| Exercise requirements |
Down to the final line, write out the data below exactly.

----

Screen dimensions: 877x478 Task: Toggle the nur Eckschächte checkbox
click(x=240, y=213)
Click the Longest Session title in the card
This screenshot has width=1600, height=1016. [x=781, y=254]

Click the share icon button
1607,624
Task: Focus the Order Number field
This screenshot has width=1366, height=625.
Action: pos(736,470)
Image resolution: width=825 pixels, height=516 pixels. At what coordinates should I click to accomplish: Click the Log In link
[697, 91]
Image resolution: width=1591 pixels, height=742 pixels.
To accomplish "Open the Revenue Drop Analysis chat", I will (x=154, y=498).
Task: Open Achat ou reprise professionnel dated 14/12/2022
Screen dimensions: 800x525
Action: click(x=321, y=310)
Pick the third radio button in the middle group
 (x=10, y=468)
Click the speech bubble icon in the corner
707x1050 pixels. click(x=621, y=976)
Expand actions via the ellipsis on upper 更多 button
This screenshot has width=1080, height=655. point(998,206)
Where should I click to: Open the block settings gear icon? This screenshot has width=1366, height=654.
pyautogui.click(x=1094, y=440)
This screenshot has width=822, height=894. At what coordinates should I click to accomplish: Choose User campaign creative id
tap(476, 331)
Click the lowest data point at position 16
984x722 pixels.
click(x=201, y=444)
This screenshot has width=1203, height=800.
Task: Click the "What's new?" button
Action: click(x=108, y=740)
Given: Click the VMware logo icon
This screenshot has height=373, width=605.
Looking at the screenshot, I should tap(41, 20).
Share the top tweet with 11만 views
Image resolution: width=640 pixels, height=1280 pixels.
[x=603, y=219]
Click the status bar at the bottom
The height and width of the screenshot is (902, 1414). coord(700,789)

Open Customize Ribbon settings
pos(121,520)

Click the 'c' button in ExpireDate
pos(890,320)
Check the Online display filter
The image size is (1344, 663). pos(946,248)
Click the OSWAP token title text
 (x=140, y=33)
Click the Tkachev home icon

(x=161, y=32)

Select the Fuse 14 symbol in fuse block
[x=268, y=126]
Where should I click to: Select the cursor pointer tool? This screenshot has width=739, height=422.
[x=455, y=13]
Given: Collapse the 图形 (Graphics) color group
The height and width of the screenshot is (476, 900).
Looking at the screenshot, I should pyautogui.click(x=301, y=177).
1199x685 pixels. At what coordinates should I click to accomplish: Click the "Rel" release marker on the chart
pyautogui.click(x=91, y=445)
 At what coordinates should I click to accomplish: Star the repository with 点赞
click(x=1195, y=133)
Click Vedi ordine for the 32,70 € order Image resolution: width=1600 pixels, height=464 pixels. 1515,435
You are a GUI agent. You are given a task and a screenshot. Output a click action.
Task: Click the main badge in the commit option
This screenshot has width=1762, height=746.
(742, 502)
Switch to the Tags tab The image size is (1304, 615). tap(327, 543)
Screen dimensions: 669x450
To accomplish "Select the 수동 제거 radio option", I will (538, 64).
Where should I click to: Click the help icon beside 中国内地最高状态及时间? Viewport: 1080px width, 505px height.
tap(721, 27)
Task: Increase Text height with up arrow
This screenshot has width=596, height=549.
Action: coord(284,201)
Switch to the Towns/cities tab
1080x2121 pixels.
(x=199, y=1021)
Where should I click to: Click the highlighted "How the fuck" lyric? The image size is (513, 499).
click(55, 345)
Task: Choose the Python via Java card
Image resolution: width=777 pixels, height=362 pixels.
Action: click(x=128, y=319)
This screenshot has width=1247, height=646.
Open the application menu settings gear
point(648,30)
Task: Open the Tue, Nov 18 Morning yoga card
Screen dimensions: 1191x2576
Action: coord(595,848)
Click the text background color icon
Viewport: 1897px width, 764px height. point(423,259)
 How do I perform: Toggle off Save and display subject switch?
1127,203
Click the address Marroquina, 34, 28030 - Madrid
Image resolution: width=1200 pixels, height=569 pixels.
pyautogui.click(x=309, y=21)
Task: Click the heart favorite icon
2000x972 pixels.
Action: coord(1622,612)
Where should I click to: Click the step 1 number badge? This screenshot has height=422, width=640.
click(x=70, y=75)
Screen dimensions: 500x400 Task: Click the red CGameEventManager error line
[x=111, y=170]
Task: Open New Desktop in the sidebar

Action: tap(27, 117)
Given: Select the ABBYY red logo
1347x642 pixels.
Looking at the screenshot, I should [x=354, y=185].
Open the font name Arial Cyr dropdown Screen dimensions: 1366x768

----

| Answer section |
Screen dimensions: 877x478 Task: Toggle the nur Eckschächte checkbox
click(x=240, y=213)
Click the Longest Session title in the card
This screenshot has width=1600, height=1016. [x=781, y=254]

Click the share icon button
1607,624
Task: Focus the Order Number field
This screenshot has width=1366, height=625.
Action: pos(736,470)
Image resolution: width=825 pixels, height=516 pixels. At what coordinates should I click to accomplish: Click the Log In link
[697, 91]
Image resolution: width=1591 pixels, height=742 pixels.
To accomplish "Open the Revenue Drop Analysis chat", I will (x=154, y=498).
Task: Open Achat ou reprise professionnel dated 14/12/2022
Screen dimensions: 800x525
Action: click(x=321, y=310)
Pick the third radio button in the middle group
 (x=10, y=468)
Click the speech bubble icon in the corner
707x1050 pixels. click(x=621, y=976)
Expand actions via the ellipsis on upper 更多 button
This screenshot has width=1080, height=655. point(998,206)
Where should I click to: Open the block settings gear icon? This screenshot has width=1366, height=654.
pyautogui.click(x=1094, y=440)
This screenshot has width=822, height=894. At what coordinates should I click to accomplish: Choose User campaign creative id
tap(476, 331)
Click the lowest data point at position 16
984x722 pixels.
click(x=201, y=444)
This screenshot has width=1203, height=800.
Task: Click the "What's new?" button
Action: click(x=108, y=740)
Given: Click the VMware logo icon
This screenshot has height=373, width=605.
Looking at the screenshot, I should tap(41, 20).
Share the top tweet with 11만 views
Image resolution: width=640 pixels, height=1280 pixels.
[x=603, y=219]
Click the status bar at the bottom
The height and width of the screenshot is (902, 1414). coord(700,789)

Open Customize Ribbon settings
pos(121,520)

Click the 'c' button in ExpireDate
pos(890,320)
Check the Online display filter
The image size is (1344, 663). pos(946,248)
Click the OSWAP token title text
 (x=140, y=33)
Click the Tkachev home icon

(x=161, y=32)

Select the Fuse 14 symbol in fuse block
[x=268, y=126]
Where should I click to: Select the cursor pointer tool? This screenshot has width=739, height=422.
[x=455, y=13]
Given: Collapse the 图形 (Graphics) color group
The height and width of the screenshot is (476, 900).
Looking at the screenshot, I should pyautogui.click(x=301, y=177).
1199x685 pixels. At what coordinates should I click to accomplish: Click the "Rel" release marker on the chart
pyautogui.click(x=91, y=445)
 At what coordinates should I click to accomplish: Star the repository with 点赞
click(x=1195, y=133)
Click Vedi ordine for the 32,70 € order Image resolution: width=1600 pixels, height=464 pixels. 1515,435
You are a GUI agent. You are given a task and a screenshot. Output a click action.
Task: Click the main badge in the commit option
This screenshot has width=1762, height=746.
(742, 502)
Switch to the Tags tab The image size is (1304, 615). tap(327, 543)
Screen dimensions: 669x450
To accomplish "Select the 수동 제거 radio option", I will (538, 64).
Where should I click to: Click the help icon beside 中国内地最高状态及时间? Viewport: 1080px width, 505px height.
tap(721, 27)
Task: Increase Text height with up arrow
This screenshot has width=596, height=549.
Action: coord(284,201)
Switch to the Towns/cities tab
1080x2121 pixels.
(x=199, y=1021)
Where should I click to: Click the highlighted "How the fuck" lyric? The image size is (513, 499).
click(55, 345)
Task: Choose the Python via Java card
Image resolution: width=777 pixels, height=362 pixels.
Action: click(x=128, y=319)
This screenshot has width=1247, height=646.
Open the application menu settings gear
point(648,30)
Task: Open the Tue, Nov 18 Morning yoga card
Screen dimensions: 1191x2576
Action: coord(595,848)
Click the text background color icon
Viewport: 1897px width, 764px height. point(423,259)
 How do I perform: Toggle off Save and display subject switch?
1127,203
Click the address Marroquina, 34, 28030 - Madrid
Image resolution: width=1200 pixels, height=569 pixels.
pyautogui.click(x=309, y=21)
Task: Click the heart favorite icon
2000x972 pixels.
Action: coord(1622,612)
Where should I click to: Click the step 1 number badge? This screenshot has height=422, width=640.
click(x=70, y=75)
Screen dimensions: 500x400 Task: Click the red CGameEventManager error line
[x=111, y=170]
Task: Open New Desktop in the sidebar

Action: tap(27, 117)
Given: Select the ABBYY red logo
1347x642 pixels.
Looking at the screenshot, I should [x=354, y=185].
Open the font name Arial Cyr dropdown Screen dimensions: 1366x768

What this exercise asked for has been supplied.